Faisal's Interactions


Beanstalk – Part 2

Posted in Uncategorized by f10i on November 3, 2009
Tags: , ,

Now that we have setup the beanstalk server, it’s time to start using it. First thing we need to do is to install a beanstalk client. Check this list for a client appropriate to your programming language. I am using ruby, so I installed my client using rubygems:

gem install beanstalk-client

All following code is run using ruby’s interactive environment, irb. Feel free to use a different environment, or even write a script file and run that. I prefer the interactive environment as it gives me immediate feedback of my work.

First thing you need to do, is to connect to the beanstalk server:
bs = Beanstalk::Pool.new('127.0.0.1:11300')

You can check the status of your beanstalk server:
bs.stats

To add a new message to the queue, you simply “put” it:
bs.put('Hello World!')

Or, if you are like me, whenever I am sending complex data (anything other than a single string), I use Hashes. Beanstalk offers the “yput” convenience method that converts the input data into a YAML string.
bs.yput({:name => 'Faisal', :blog => 'f10i.wordpress.com'})

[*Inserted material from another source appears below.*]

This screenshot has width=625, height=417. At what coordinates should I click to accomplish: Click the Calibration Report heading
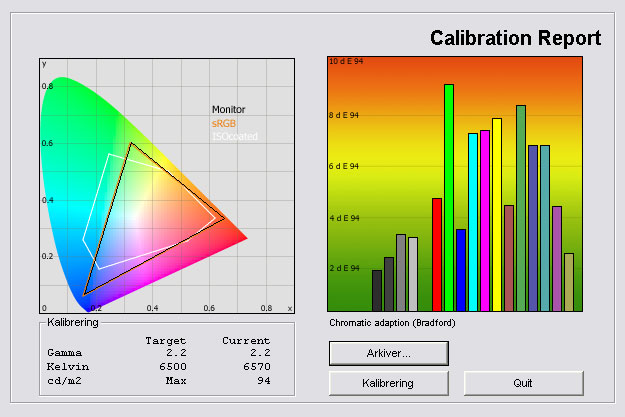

Queues are a First-In-First-Out (FIFO) data structure. That means that messages are fetched in the same order they were placed in the queue. You can modify that behavior by assigning priority to messages. A message with high priority will be fetched before messages with lower priority, regardless of its position in the queue.

Priority is indicated by an integer number, the smaller the number the higher the priority. By default all messages are added with priority 65536. Messages that have the same priority number are fetched according to normal FIFO.
bs.put("Message with high priority", 100)
bs.put("Message with low priority", 500)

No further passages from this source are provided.